- TASK PROMPT:
Each line from the one containing "text input field" through the end of the entries below should be transcribed exactly, and no other line.

Top of DATASET EXTRACT

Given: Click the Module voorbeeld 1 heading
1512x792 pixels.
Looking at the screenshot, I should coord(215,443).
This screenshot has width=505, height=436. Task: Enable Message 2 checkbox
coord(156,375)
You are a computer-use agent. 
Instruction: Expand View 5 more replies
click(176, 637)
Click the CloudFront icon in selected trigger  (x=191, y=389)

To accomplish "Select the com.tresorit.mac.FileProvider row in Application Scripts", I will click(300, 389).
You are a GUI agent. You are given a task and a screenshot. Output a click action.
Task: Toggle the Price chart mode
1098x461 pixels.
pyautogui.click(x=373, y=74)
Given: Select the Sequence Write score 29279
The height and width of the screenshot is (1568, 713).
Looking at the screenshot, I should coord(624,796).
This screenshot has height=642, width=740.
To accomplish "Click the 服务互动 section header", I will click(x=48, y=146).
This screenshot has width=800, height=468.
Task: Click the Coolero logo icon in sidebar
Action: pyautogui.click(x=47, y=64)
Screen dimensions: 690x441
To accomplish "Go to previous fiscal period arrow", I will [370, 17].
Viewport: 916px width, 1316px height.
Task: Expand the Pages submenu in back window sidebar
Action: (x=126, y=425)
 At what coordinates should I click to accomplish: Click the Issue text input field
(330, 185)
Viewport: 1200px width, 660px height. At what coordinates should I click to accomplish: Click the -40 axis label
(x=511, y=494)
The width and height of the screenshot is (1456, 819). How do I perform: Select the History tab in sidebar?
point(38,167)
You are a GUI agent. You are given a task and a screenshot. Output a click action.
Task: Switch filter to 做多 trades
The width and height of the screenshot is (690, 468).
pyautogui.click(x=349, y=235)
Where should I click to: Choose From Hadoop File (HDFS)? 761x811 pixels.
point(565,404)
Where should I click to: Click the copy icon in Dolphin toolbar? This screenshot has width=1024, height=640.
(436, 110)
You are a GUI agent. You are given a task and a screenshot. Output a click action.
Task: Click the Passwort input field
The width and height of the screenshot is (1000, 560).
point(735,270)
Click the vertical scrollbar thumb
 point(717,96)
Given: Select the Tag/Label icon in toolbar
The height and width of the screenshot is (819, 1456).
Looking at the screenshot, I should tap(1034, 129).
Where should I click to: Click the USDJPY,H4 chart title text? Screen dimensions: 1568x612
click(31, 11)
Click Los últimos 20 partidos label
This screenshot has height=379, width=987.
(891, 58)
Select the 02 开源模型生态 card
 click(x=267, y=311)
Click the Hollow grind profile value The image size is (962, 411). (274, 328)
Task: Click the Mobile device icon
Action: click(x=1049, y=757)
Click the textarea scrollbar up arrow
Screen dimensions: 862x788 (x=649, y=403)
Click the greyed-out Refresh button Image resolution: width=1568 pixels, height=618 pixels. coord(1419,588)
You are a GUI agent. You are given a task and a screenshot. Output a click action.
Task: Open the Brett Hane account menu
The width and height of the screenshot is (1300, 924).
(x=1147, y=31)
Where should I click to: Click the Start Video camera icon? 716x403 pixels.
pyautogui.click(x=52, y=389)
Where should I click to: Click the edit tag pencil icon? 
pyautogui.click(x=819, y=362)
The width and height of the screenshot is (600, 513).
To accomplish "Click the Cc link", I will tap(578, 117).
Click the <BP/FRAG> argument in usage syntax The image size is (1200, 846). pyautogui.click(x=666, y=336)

Bottom of DATASET EXTRACT

- EXERCISE OUTPUT:
 At what coordinates should I click to accomplish: Click the Issue text input field
(330, 185)
Viewport: 1200px width, 660px height. At what coordinates should I click to accomplish: Click the -40 axis label
(x=511, y=494)
The width and height of the screenshot is (1456, 819). How do I perform: Select the History tab in sidebar?
point(38,167)
You are a GUI agent. You are given a task and a screenshot. Output a click action.
Task: Switch filter to 做多 trades
The width and height of the screenshot is (690, 468).
pyautogui.click(x=349, y=235)
Where should I click to: Choose From Hadoop File (HDFS)? 761x811 pixels.
point(565,404)
Where should I click to: Click the copy icon in Dolphin toolbar? This screenshot has width=1024, height=640.
(436, 110)
You are a GUI agent. You are given a task and a screenshot. Output a click action.
Task: Click the Passwort input field
The width and height of the screenshot is (1000, 560).
point(735,270)
Click the vertical scrollbar thumb
 point(717,96)
Given: Select the Tag/Label icon in toolbar
The height and width of the screenshot is (819, 1456).
Looking at the screenshot, I should tap(1034, 129).
Where should I click to: Click the USDJPY,H4 chart title text? Screen dimensions: 1568x612
click(31, 11)
Click Los últimos 20 partidos label
This screenshot has height=379, width=987.
(891, 58)
Select the 02 开源模型生态 card
 click(x=267, y=311)
Click the Hollow grind profile value The image size is (962, 411). (274, 328)
Task: Click the Mobile device icon
Action: click(x=1049, y=757)
Click the textarea scrollbar up arrow
Screen dimensions: 862x788 (x=649, y=403)
Click the greyed-out Refresh button Image resolution: width=1568 pixels, height=618 pixels. coord(1419,588)
You are a GUI agent. You are given a task and a screenshot. Output a click action.
Task: Open the Brett Hane account menu
The width and height of the screenshot is (1300, 924).
(x=1147, y=31)
Where should I click to: Click the Start Video camera icon? 716x403 pixels.
pyautogui.click(x=52, y=389)
Where should I click to: Click the edit tag pencil icon? 
pyautogui.click(x=819, y=362)
The width and height of the screenshot is (600, 513).
To accomplish "Click the Cc link", I will tap(578, 117).
Click the <BP/FRAG> argument in usage syntax The image size is (1200, 846). pyautogui.click(x=666, y=336)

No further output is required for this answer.